13 Mai

Le jour où Zinzin Reporter s’est pris pour Icare !

3ème édition dimanche de la Course du Viaduc de Millau

1. Entre ciel et terre ce dimanche

15000 concurents au départ ce dimanche de la Course du Viaduc de Millau.

Toutes les informations sur www.course-eiffage-viaducdemillau.org

2. Le reportage sur la 2ème édition en mai 2012

3. Le compte rendu de la première édition par Zinzin Reporter en 2007.
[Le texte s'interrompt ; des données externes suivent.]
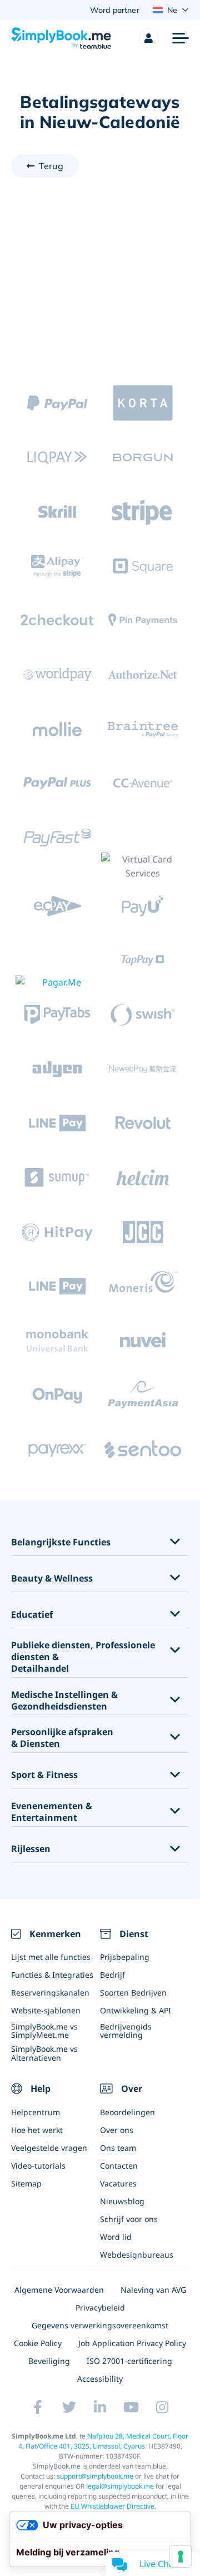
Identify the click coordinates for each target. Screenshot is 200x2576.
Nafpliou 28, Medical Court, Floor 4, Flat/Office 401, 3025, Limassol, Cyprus (103, 2441)
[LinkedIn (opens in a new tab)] (100, 2406)
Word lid (116, 2237)
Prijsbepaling (124, 1957)
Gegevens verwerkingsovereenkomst (100, 2325)
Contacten (119, 2165)
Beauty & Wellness (52, 1578)
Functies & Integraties (52, 1974)
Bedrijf (112, 1974)
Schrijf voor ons (129, 2219)
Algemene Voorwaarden (59, 2289)
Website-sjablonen (46, 2010)
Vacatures (118, 2183)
Course du Viaduc de Millau 13 mai 2007

 Le jour où je me suis pris pour Icare

Je me souviendrai toute ma vie de cette seconde inoubliable, celle où je suis devenu Icare. Là-haut, sur le Viaduc de Millau, entre ciel et terre, j’ai volé dans ma tête. Mon esprit a littéralement quitté mon corps. Il était à peu près 9h55 ,vent dans le dos. Oui, j’ai volé comme un oiseau. J’étais en lévitation. Courant à en perdre haleine et la raison, j’ai alors mis mes bras à l’horizontale comme si je déployais des ailes. Puis, j’ai  rentré la tête dans les épaules et pendant quelques mètres, je me suis pris pour un vautour des gorges du Tarn.  » Quand je t’ai vu faire l’avion, je me suis dit, Denis, cette fois, il est complêtement barré. En plus tu criais je ne sais pas quoi, le regard perdu. C’était incroyable de te voir comme ça. » me dira plus tard un copain du club de Vergèze croisé là au milieu du Viaduc. Lui était encore dans la partie montante, le vent de face, de l’autre côté de la chaussée entouré de milliers de concurrents. J’avais amorcé le retour depuis un bon km, euphorique. Il y avait à ce moment là , une telle force, une telle communion entre ceux qui montaient et ceux qui descendaient le viaduc…Le résultat a été magique. Quelques jours plus tard,  ma poitrine se gonfle toujours, prête à décoller, j’en ressens encore les effets, physiquement. Je n’ai toujours pas attérri. L’émotion a été à la hauteur de cette course unique.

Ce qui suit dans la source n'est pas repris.